A menina deu entrada no hospital escondida na mala de um carro e por uma porta dos fundos. A porta da frente estava ocupada por dezenas de cristãos extremistas mobilizados por políticos locais. Antes de ela ser operada, dois médicos, também cristãos extremistas, conseguiram entrar no hospital e a abordaram chamando atenção para o sofrimento que seria imposto ao feto.
Consumado o aborto que havia sido autorizado pela justiça, não se sabe se a menina e a avó que a acompanhava foram informadas sobre o que disse a respeito o arcebispo da Arquidiocese de Olinda e Recife, dom Fernando Saburido. Ele simplesmente afirmou: “Se grave foi a violência do tio que vinha abusando de uma criança indefesa (…), gravíssimo foi o aborto realizado”.
Dito de outra maneira: para o arcebispo, alinhado com os cristãos que recepcionaram a menina à sua entrada no hospital com gritos de “assassina”, o aborto foi um fato mais grave (“gravíssimo”) do que o estupro continuado por quatro anos que ele qualificou como um abuso apenas “grave”. Em 2018, segundo o Ministério da Saúde, 21.172 crianças com idade entre 10 e 14 anos deram à luz.
Do total, 15.851 eram meninas negras, assim como a garota que desembarcou no Recife abraçada a dois brinquedos: um sapo e uma girafa de pelúcia.
Onde está o grande nó que o governo evita desatar
Censo ameaçado
Por que o governo travou o plano de privatizações de empresas estatais? E por que travou a proposta de reforma administrativa que parecia pronta para ser despachada ao Congresso? Ora, porque o presidente Jair Bolsonaro embirrou com as duas coisas.
A primeira porque ele tem queda por um Estado forte, entendimento canhestro muito cultivado no meio militar.
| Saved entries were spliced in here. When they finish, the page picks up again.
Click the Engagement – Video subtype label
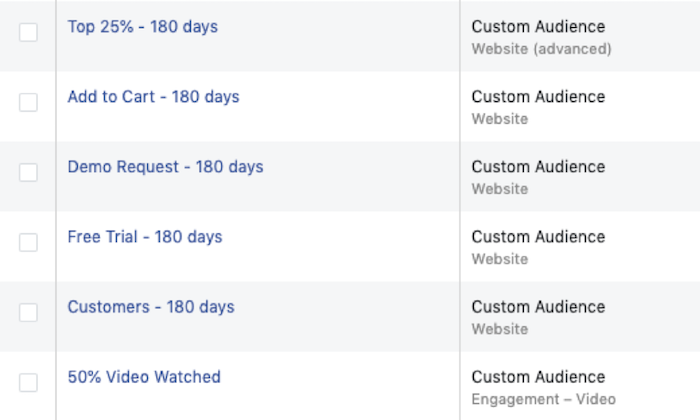 [x=544, y=399]
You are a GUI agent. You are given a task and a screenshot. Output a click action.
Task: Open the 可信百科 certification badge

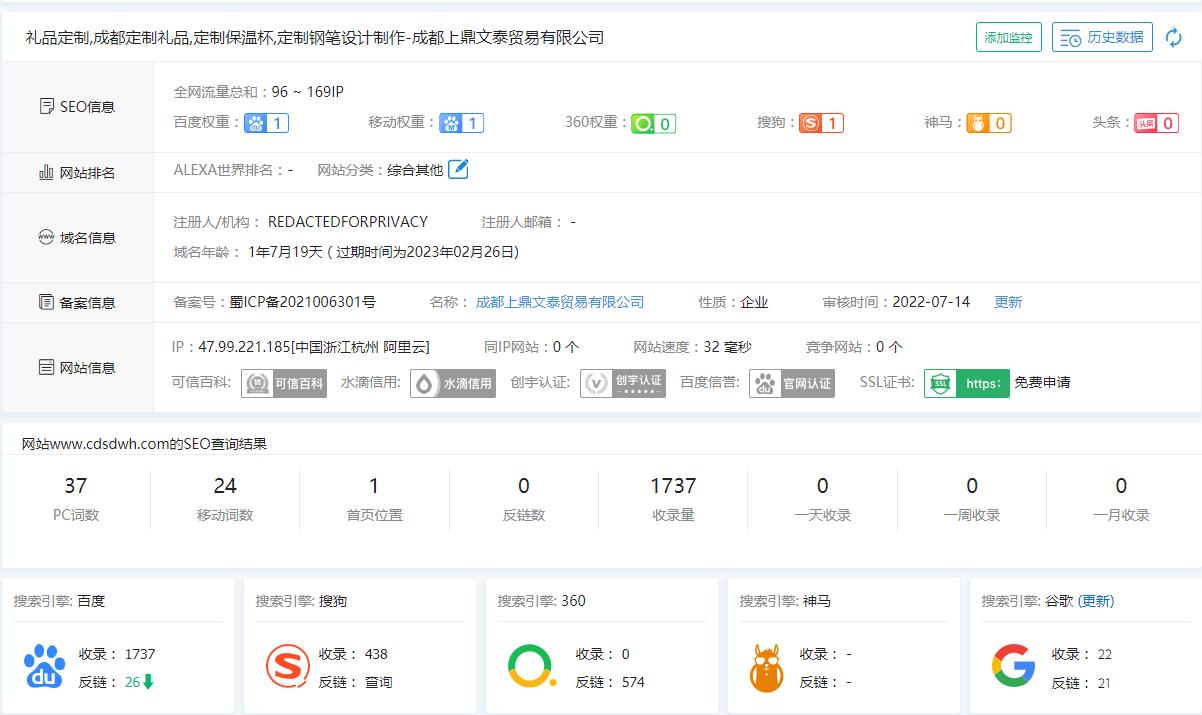(284, 383)
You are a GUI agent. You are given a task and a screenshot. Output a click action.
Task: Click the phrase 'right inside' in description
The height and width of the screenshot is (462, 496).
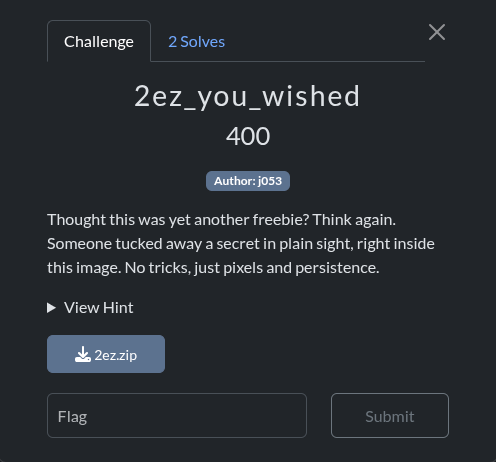pos(396,244)
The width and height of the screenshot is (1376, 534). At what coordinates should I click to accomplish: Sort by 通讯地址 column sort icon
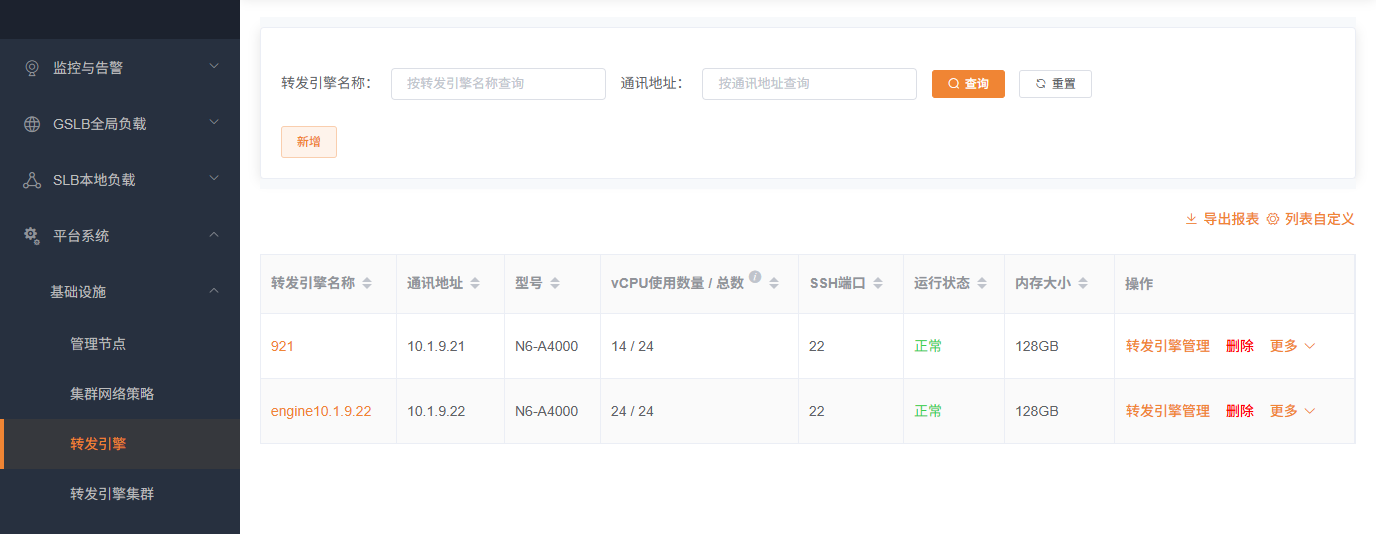pos(475,284)
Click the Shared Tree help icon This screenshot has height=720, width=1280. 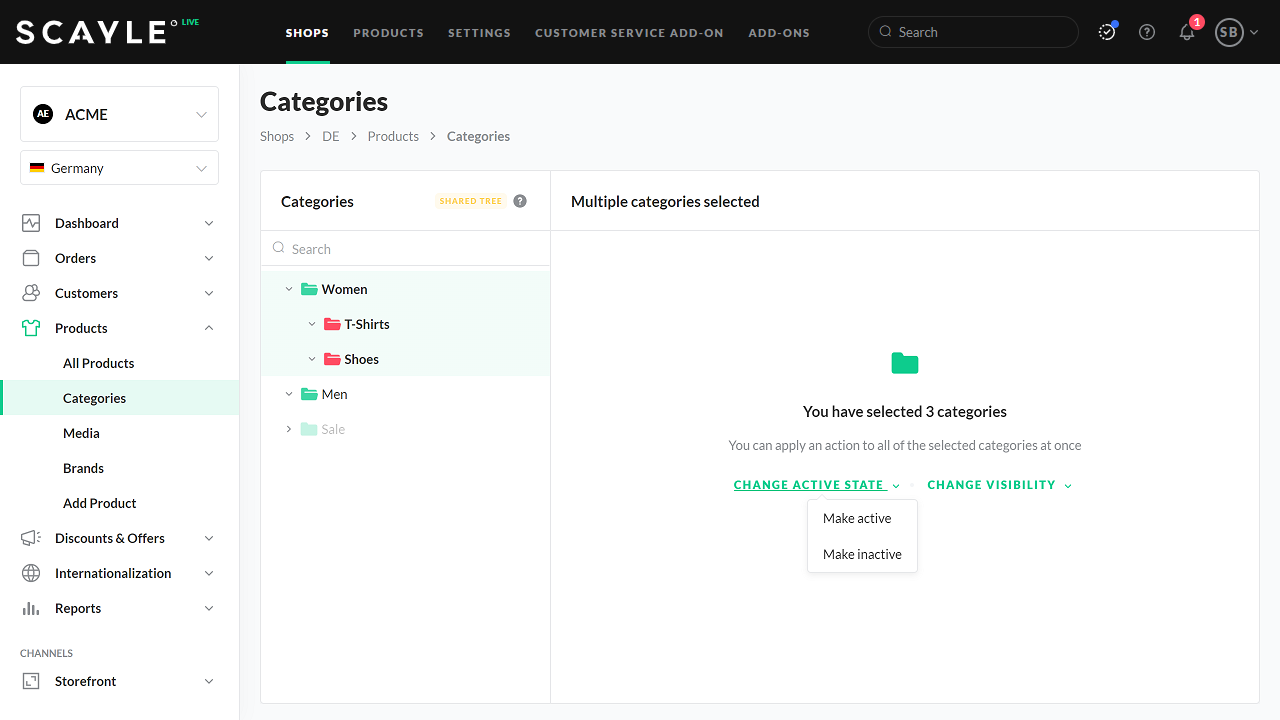(520, 201)
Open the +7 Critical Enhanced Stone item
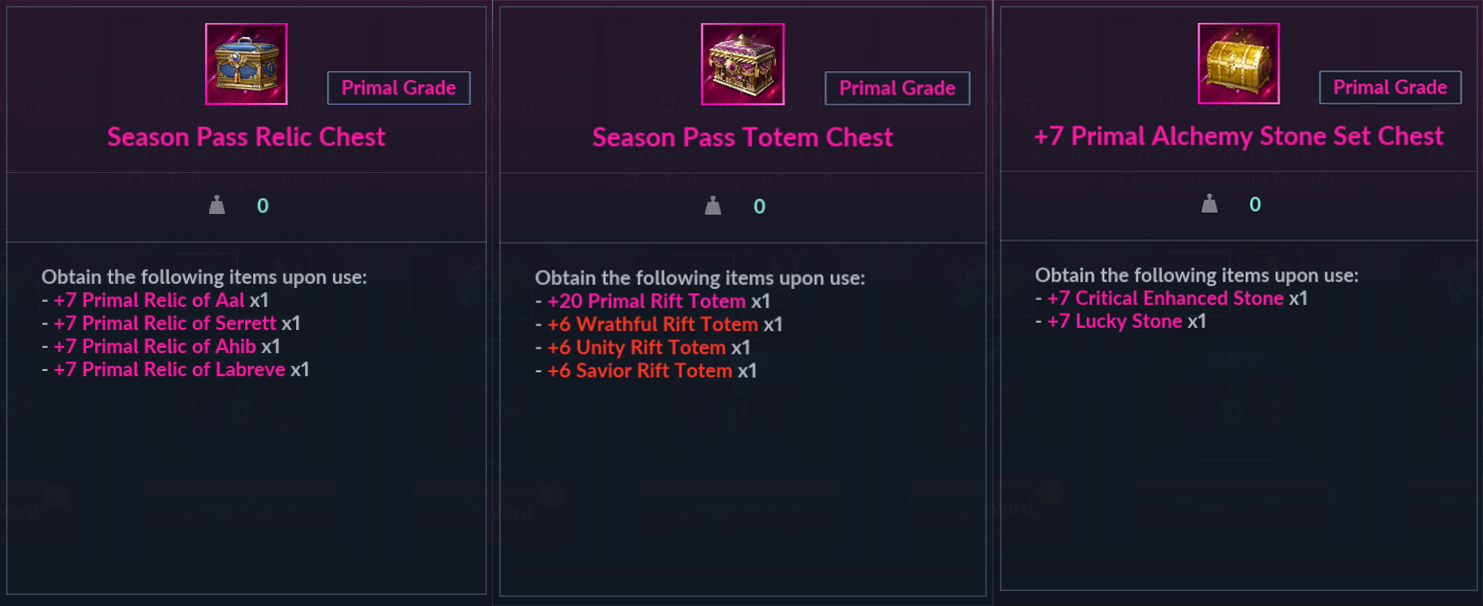 click(x=1165, y=298)
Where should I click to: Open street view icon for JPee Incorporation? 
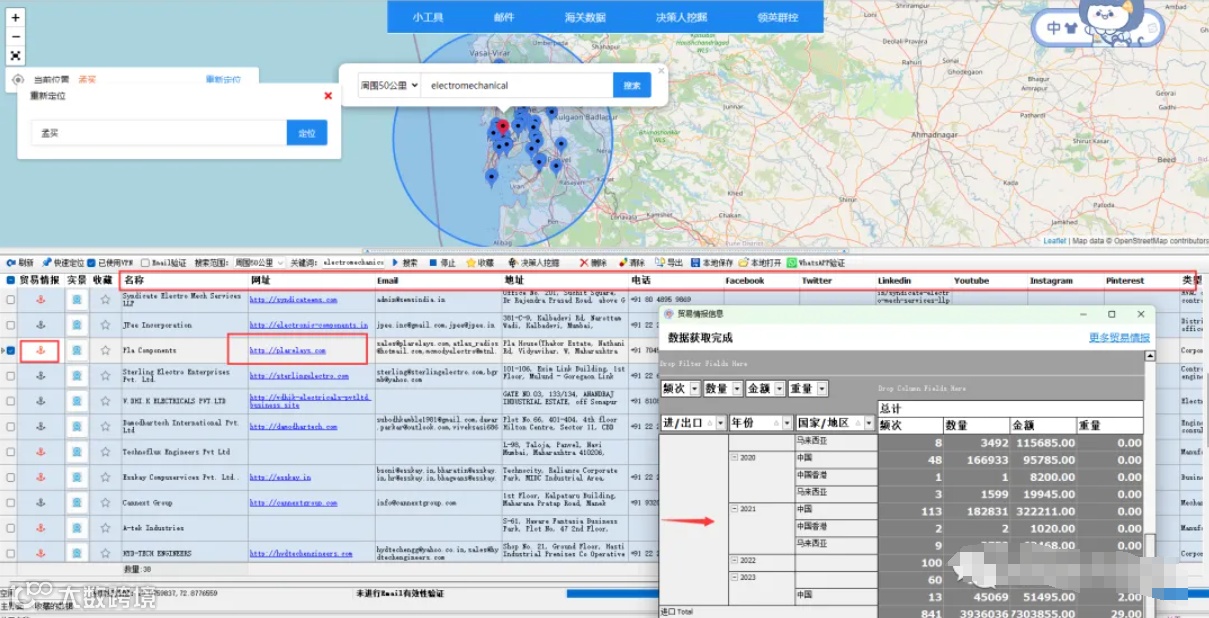tap(77, 325)
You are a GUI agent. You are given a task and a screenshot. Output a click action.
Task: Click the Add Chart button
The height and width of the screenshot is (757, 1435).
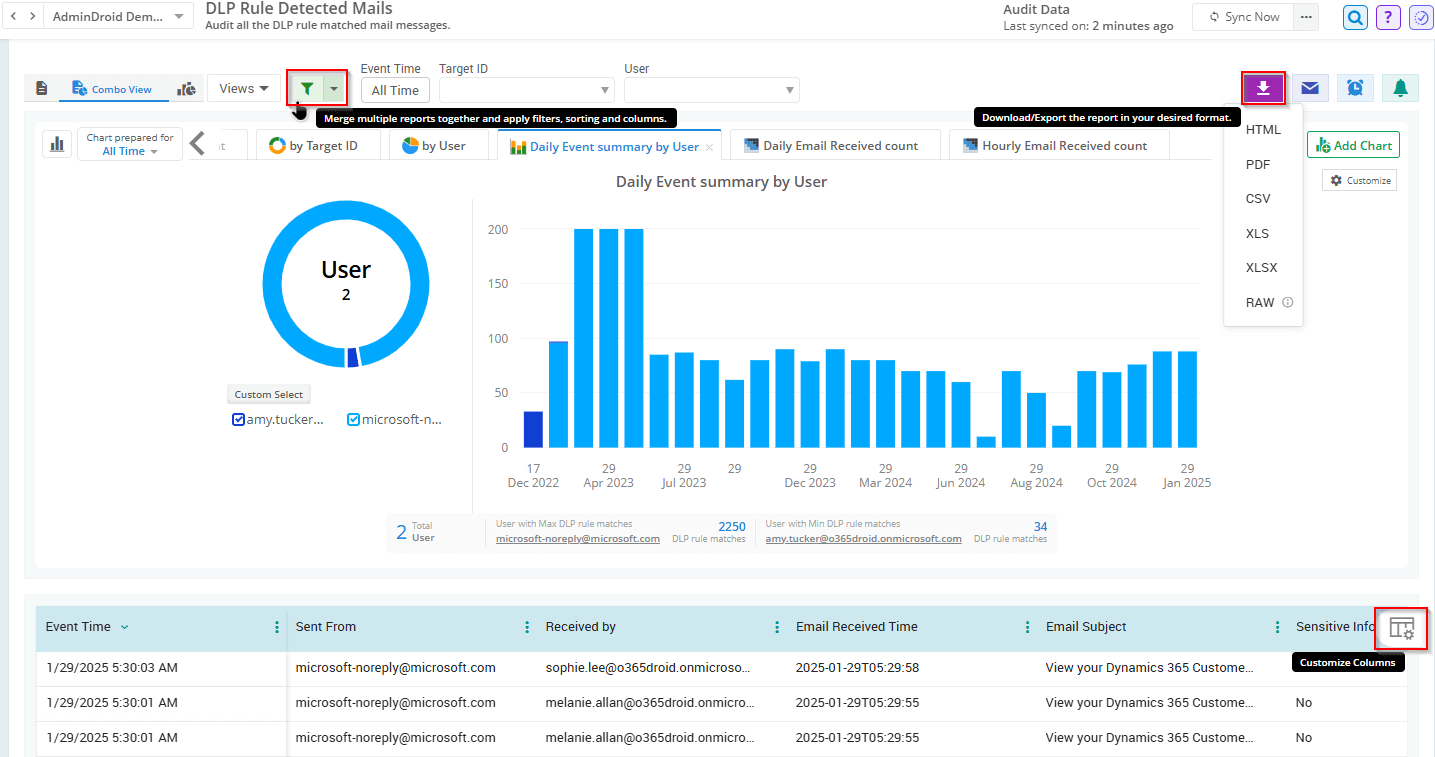(1353, 144)
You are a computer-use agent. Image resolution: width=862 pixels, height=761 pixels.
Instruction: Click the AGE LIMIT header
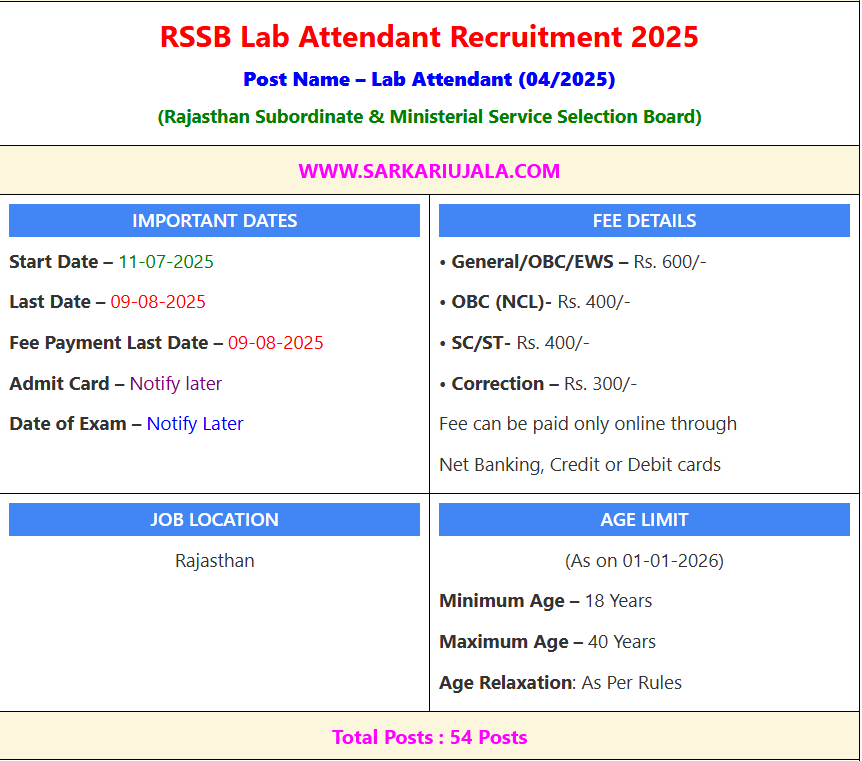pyautogui.click(x=644, y=520)

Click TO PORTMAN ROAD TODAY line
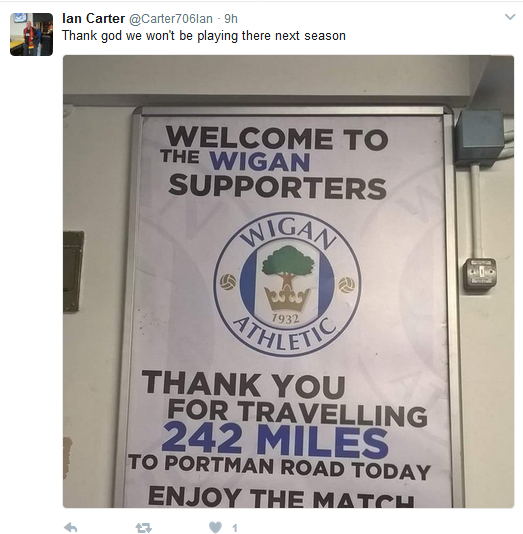click(279, 467)
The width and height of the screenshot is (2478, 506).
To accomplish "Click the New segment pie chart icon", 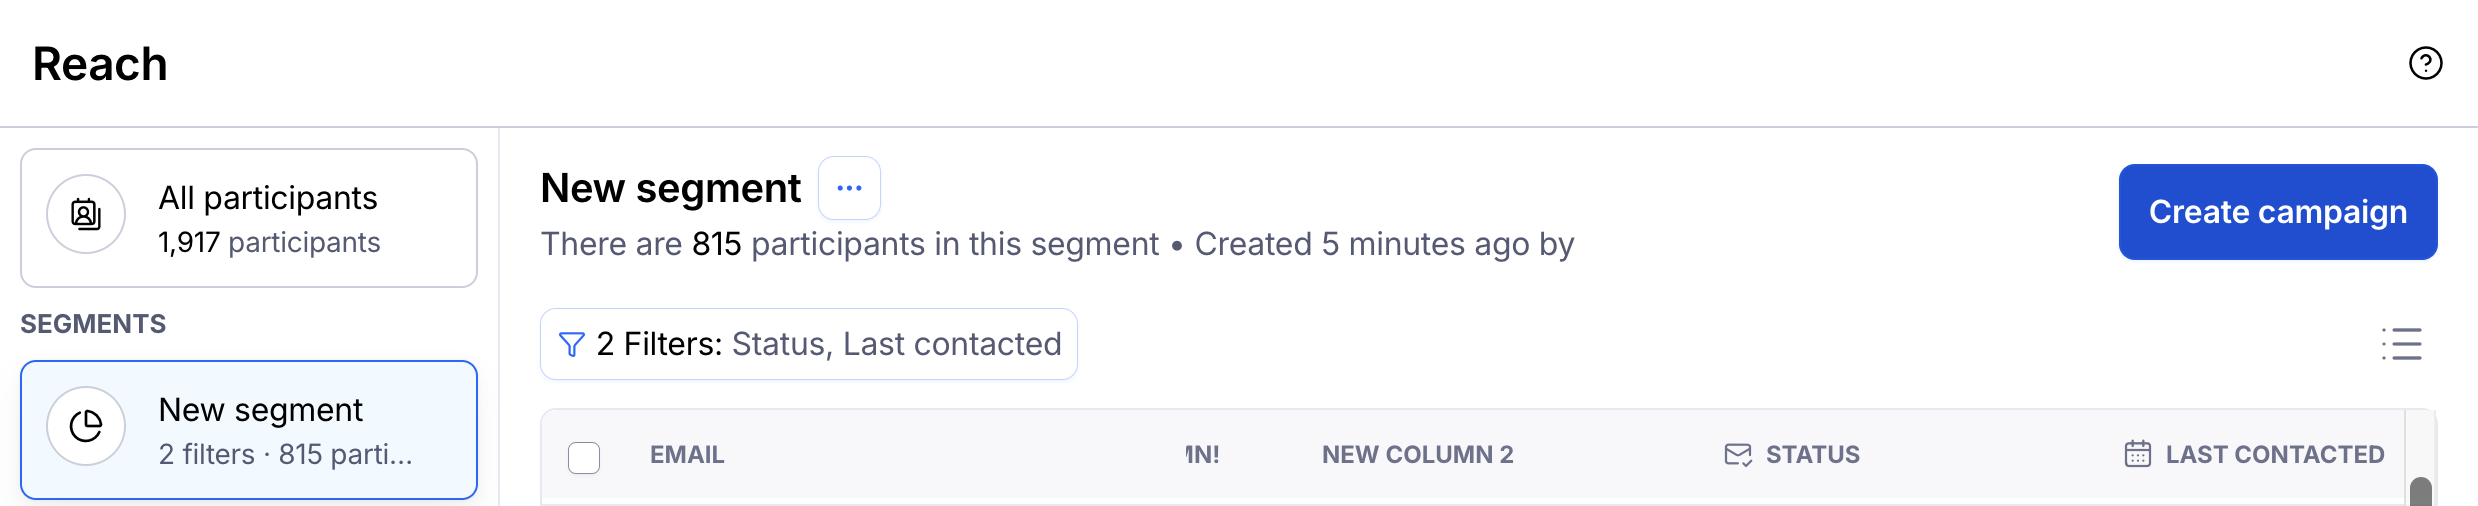I will [86, 426].
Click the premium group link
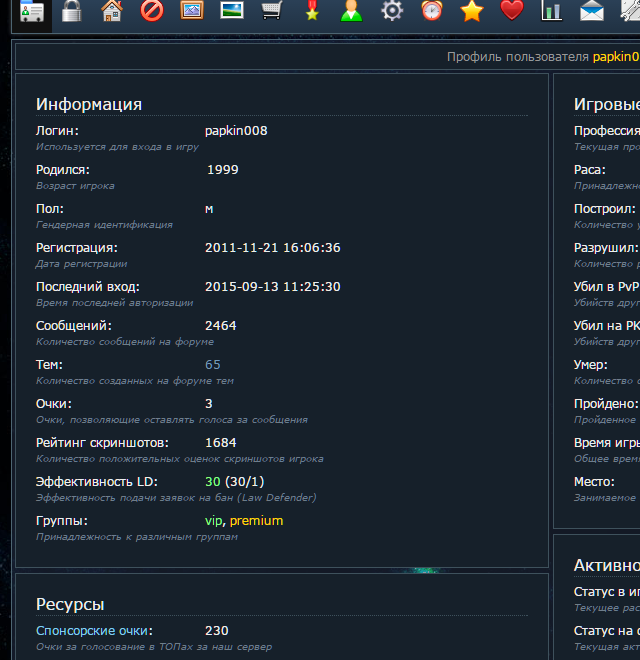This screenshot has height=660, width=640. [x=256, y=521]
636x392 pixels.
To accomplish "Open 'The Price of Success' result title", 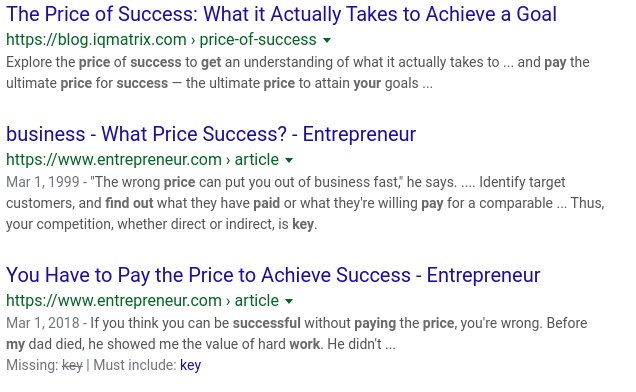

A reforma administrativa empacou porque ela passa por redução de pessoal, de salários e de outras vantagens do funcionalismo.
Imagine só se Bolsonaro vai topar encarar essa parada logo quando está em campanha para tentar se reeleger. Está em campanha desde o dia que tomou posse. Para ele, a próxima eleição é logo ali, embora ainda faltem mais de dois anos.
Não quer arranjar encrenca com servidores públicos. Se dependesse só dele, gastaria mais. Teme os efeitos da suspensão do auxílio emergencial contra a pandemia. E os efeitos do corte no valor do auxílio que impulsionou sua popularidade.
O grande nó que o governo tem para desatar, e lhe falta coragem para isso, não está na lei que estabeleceu o teto para gastos, mas no peso dos chamados gastos obrigatórios, em especial a folha de pagamento dos servidores. Ela cresce ano a ano.
Já equivale a 14% de todas as riquezas produzidas pelo país. No caso do Ministério da Saúde, por exemplo, dos quase 130 bilhões do Orçamento sugerido para o próximo ano, 110 bilhões são destinados ao pagamento de pessoal e de despesas obrigatórias.
O quadro se repete na maioria dos demais ministérios. O serviço público é uma torre de babel com mais de 300 planos de carreira, mais de 22 mil cargos, e mais de 130 mil postos com direito a gratificações. Não há limites para a generosidade da Viúva.
Para funções que exigem nível superior, os salários médios pagos pelo Estado são quase 4 vezes superiores aos pagos pelo setor privado. Não é por outro motivo que o Distrito Federal tem uma das maiores rendas per capita do país.
Ao invés de desatar o nó, o governo tergiversa. E admite cortes de dinheiro nas áreas mais essenciais para a população, como Saúde e Educação. O Ministério da Defesa ganhará mais 2,2 bilhões para gastar em 2021. Mais do que a Educação, que perderá dinheiro.
O Censo Demográfico, que acontece a cada 10 anos, já não foi realizado este ano, e está ameaçado de não ser no próximo. Para Bolsonaro não fará diferença. Ele não sabe direito para que serve.